■ Exercise directions: Write the data out verbatim.

[Stored records]
#####

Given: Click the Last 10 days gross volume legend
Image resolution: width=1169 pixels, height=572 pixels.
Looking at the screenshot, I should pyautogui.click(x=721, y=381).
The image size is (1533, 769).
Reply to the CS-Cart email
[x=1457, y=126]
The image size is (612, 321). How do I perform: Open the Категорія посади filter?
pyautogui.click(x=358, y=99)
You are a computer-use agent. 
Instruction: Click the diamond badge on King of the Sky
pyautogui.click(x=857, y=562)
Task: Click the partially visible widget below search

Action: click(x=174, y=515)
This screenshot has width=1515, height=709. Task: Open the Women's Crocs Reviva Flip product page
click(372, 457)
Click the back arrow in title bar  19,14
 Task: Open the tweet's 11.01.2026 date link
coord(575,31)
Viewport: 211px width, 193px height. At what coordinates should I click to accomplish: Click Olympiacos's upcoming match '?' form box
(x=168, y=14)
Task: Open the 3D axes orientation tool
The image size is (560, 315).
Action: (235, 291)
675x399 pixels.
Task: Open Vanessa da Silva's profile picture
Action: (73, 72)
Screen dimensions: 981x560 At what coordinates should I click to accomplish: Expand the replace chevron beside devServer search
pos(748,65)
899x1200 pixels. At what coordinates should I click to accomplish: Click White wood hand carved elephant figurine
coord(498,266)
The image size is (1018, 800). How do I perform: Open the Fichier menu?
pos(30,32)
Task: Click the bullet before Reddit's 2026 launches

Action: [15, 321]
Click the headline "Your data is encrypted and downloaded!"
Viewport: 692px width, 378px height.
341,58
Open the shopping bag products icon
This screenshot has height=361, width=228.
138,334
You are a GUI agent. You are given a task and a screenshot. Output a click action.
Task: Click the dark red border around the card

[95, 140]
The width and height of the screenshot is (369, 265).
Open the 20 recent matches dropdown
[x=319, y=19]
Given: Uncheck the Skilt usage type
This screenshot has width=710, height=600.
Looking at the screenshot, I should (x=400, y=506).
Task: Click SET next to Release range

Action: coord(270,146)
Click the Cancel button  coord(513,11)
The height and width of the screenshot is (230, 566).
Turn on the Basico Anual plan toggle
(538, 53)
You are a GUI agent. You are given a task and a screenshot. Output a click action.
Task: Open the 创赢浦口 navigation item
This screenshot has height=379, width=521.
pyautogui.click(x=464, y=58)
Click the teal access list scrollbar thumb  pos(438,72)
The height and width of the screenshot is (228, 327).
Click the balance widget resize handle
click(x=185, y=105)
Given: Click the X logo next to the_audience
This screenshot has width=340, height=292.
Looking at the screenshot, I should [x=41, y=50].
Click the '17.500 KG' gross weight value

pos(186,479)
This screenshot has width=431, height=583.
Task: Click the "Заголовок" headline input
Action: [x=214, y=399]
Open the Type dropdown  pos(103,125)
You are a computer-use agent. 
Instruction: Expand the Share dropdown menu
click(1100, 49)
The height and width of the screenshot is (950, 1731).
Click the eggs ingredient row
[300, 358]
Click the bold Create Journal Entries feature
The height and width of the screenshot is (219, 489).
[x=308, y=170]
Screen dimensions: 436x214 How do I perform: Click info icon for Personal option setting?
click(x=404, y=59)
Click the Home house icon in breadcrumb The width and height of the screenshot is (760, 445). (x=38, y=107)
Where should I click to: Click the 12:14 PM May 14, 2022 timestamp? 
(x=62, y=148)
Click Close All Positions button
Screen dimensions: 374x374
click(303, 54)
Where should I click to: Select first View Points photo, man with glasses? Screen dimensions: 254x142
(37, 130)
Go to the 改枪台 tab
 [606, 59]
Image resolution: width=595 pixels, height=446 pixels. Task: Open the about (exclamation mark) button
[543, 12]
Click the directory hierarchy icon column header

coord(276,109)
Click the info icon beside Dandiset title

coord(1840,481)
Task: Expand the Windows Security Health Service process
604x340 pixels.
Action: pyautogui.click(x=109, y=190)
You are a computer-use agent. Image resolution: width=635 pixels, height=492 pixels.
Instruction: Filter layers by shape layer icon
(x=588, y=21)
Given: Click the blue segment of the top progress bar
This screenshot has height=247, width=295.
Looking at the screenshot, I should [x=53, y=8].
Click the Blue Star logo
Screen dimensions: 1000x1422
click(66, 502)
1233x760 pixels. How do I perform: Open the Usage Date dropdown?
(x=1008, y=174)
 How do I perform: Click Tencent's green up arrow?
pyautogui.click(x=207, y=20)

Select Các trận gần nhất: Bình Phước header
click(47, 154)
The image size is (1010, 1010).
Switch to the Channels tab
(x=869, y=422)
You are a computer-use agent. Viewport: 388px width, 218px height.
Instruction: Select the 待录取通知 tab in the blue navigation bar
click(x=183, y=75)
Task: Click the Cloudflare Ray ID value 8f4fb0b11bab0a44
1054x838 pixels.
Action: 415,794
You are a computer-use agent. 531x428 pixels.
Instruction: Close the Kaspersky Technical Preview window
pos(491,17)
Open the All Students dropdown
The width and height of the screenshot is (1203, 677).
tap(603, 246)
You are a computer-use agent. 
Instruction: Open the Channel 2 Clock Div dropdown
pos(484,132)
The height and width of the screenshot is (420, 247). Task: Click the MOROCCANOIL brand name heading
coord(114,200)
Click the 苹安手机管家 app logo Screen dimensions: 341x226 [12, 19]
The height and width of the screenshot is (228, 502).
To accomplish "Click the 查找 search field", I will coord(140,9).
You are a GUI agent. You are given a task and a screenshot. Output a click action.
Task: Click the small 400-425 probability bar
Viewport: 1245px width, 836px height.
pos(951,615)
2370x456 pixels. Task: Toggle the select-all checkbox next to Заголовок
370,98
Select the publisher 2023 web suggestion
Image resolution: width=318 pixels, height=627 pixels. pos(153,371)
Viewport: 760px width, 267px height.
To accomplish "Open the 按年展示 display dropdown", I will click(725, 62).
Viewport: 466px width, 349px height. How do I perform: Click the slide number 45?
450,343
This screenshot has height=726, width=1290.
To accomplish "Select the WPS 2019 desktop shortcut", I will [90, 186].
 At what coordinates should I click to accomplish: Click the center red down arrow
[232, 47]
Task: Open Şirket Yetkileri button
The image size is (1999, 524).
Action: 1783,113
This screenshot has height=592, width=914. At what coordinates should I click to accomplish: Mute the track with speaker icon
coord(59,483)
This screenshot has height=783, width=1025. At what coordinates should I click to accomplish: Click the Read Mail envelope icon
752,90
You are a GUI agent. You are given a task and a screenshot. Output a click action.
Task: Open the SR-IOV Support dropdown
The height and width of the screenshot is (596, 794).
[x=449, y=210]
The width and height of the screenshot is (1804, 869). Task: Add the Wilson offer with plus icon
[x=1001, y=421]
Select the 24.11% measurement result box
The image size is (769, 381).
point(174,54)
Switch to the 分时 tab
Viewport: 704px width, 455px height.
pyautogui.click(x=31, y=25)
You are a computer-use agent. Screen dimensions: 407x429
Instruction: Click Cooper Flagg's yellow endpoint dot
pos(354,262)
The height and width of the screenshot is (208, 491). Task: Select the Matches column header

#####

■ Expected answer:
Given: Click the Last 10 days gross volume legend
Image resolution: width=1169 pixels, height=572 pixels.
Looking at the screenshot, I should pyautogui.click(x=721, y=381).
The image size is (1533, 769).
Reply to the CS-Cart email
[x=1457, y=126]
The image size is (612, 321). How do I perform: Open the Категорія посади filter?
pyautogui.click(x=358, y=99)
You are a computer-use agent. 
Instruction: Click the diamond badge on King of the Sky
pyautogui.click(x=857, y=562)
Task: Click the partially visible widget below search

Action: click(x=174, y=515)
This screenshot has width=1515, height=709. Task: Open the Women's Crocs Reviva Flip product page
click(372, 457)
Click the back arrow in title bar  19,14
 Task: Open the tweet's 11.01.2026 date link
coord(575,31)
Viewport: 211px width, 193px height. At what coordinates should I click to accomplish: Click Olympiacos's upcoming match '?' form box
(x=168, y=14)
Task: Open the 3D axes orientation tool
The image size is (560, 315).
Action: (235, 291)
675x399 pixels.
Task: Open Vanessa da Silva's profile picture
Action: (73, 72)
Screen dimensions: 981x560 At what coordinates should I click to accomplish: Expand the replace chevron beside devServer search
pos(748,65)
899x1200 pixels. At what coordinates should I click to accomplish: Click White wood hand carved elephant figurine
coord(498,266)
The image size is (1018, 800). How do I perform: Open the Fichier menu?
pos(30,32)
Task: Click the bullet before Reddit's 2026 launches

Action: [15, 321]
Click the headline "Your data is encrypted and downloaded!"
Viewport: 692px width, 378px height.
341,58
Open the shopping bag products icon
This screenshot has height=361, width=228.
138,334
You are a GUI agent. You are given a task and a screenshot. Output a click action.
Task: Click the dark red border around the card

[95, 140]
The width and height of the screenshot is (369, 265).
Open the 20 recent matches dropdown
[x=319, y=19]
Given: Uncheck the Skilt usage type
This screenshot has width=710, height=600.
Looking at the screenshot, I should (x=400, y=506).
Task: Click SET next to Release range

Action: coord(270,146)
Click the Cancel button  coord(513,11)
The height and width of the screenshot is (230, 566).
Turn on the Basico Anual plan toggle
(538, 53)
You are a GUI agent. You are given a task and a screenshot. Output a click action.
Task: Open the 创赢浦口 navigation item
This screenshot has height=379, width=521.
pyautogui.click(x=464, y=58)
Click the teal access list scrollbar thumb  pos(438,72)
The height and width of the screenshot is (228, 327).
Click the balance widget resize handle
click(x=185, y=105)
Given: Click the X logo next to the_audience
This screenshot has width=340, height=292.
Looking at the screenshot, I should [x=41, y=50].
Click the '17.500 KG' gross weight value

pos(186,479)
This screenshot has width=431, height=583.
Task: Click the "Заголовок" headline input
Action: [x=214, y=399]
Open the Type dropdown  pos(103,125)
You are a computer-use agent. 
Instruction: Expand the Share dropdown menu
click(1100, 49)
The height and width of the screenshot is (950, 1731).
Click the eggs ingredient row
[300, 358]
Click the bold Create Journal Entries feature
The height and width of the screenshot is (219, 489).
[x=308, y=170]
Screen dimensions: 436x214 How do I perform: Click info icon for Personal option setting?
click(x=404, y=59)
Click the Home house icon in breadcrumb The width and height of the screenshot is (760, 445). (x=38, y=107)
Where should I click to: Click the 12:14 PM May 14, 2022 timestamp? 
(x=62, y=148)
Click Close All Positions button
Screen dimensions: 374x374
click(303, 54)
Where should I click to: Select first View Points photo, man with glasses? Screen dimensions: 254x142
(37, 130)
Go to the 改枪台 tab
 [606, 59]
Image resolution: width=595 pixels, height=446 pixels. Task: Open the about (exclamation mark) button
[543, 12]
Click the directory hierarchy icon column header

coord(276,109)
Click the info icon beside Dandiset title

coord(1840,481)
Task: Expand the Windows Security Health Service process
604x340 pixels.
Action: pyautogui.click(x=109, y=190)
You are a computer-use agent. Image resolution: width=635 pixels, height=492 pixels.
Instruction: Filter layers by shape layer icon
(x=588, y=21)
Given: Click the blue segment of the top progress bar
This screenshot has height=247, width=295.
Looking at the screenshot, I should [x=53, y=8].
Click the Blue Star logo
Screen dimensions: 1000x1422
click(66, 502)
1233x760 pixels. How do I perform: Open the Usage Date dropdown?
(x=1008, y=174)
 How do I perform: Click Tencent's green up arrow?
pyautogui.click(x=207, y=20)

Select Các trận gần nhất: Bình Phước header
click(47, 154)
The image size is (1010, 1010).
Switch to the Channels tab
(x=869, y=422)
You are a computer-use agent. Viewport: 388px width, 218px height.
Instruction: Select the 待录取通知 tab in the blue navigation bar
click(x=183, y=75)
Task: Click the Cloudflare Ray ID value 8f4fb0b11bab0a44
1054x838 pixels.
Action: 415,794
You are a computer-use agent. 531x428 pixels.
Instruction: Close the Kaspersky Technical Preview window
pos(491,17)
Open the All Students dropdown
The width and height of the screenshot is (1203, 677).
tap(603, 246)
You are a computer-use agent. 
Instruction: Open the Channel 2 Clock Div dropdown
pos(484,132)
The height and width of the screenshot is (420, 247). Task: Click the MOROCCANOIL brand name heading
coord(114,200)
Click the 苹安手机管家 app logo Screen dimensions: 341x226 [12, 19]
The height and width of the screenshot is (228, 502).
To accomplish "Click the 查找 search field", I will coord(140,9).
You are a GUI agent. You are given a task and a screenshot. Output a click action.
Task: Click the small 400-425 probability bar
Viewport: 1245px width, 836px height.
pos(951,615)
2370x456 pixels. Task: Toggle the select-all checkbox next to Заголовок
370,98
Select the publisher 2023 web suggestion
Image resolution: width=318 pixels, height=627 pixels. pos(153,371)
Viewport: 760px width, 267px height.
To accomplish "Open the 按年展示 display dropdown", I will click(725, 62).
Viewport: 466px width, 349px height. How do I perform: Click the slide number 45?
450,343
This screenshot has height=726, width=1290.
To accomplish "Select the WPS 2019 desktop shortcut", I will [90, 186].
 At what coordinates should I click to accomplish: Click the center red down arrow
[232, 47]
Task: Open Şirket Yetkileri button
The image size is (1999, 524).
Action: 1783,113
This screenshot has height=592, width=914. At what coordinates should I click to accomplish: Mute the track with speaker icon
coord(59,483)
This screenshot has height=783, width=1025. At what coordinates should I click to accomplish: Click the Read Mail envelope icon
752,90
You are a GUI agent. You are given a task and a screenshot. Output a click action.
Task: Open the SR-IOV Support dropdown
The height and width of the screenshot is (596, 794).
[x=449, y=210]
The width and height of the screenshot is (1804, 869). Task: Add the Wilson offer with plus icon
[x=1001, y=421]
Select the 24.11% measurement result box
The image size is (769, 381).
point(174,54)
Switch to the 分时 tab
Viewport: 704px width, 455px height.
pyautogui.click(x=31, y=25)
You are a computer-use agent. Screen dimensions: 407x429
Instruction: Click Cooper Flagg's yellow endpoint dot
pos(354,262)
The height and width of the screenshot is (208, 491). Task: Select the Matches column header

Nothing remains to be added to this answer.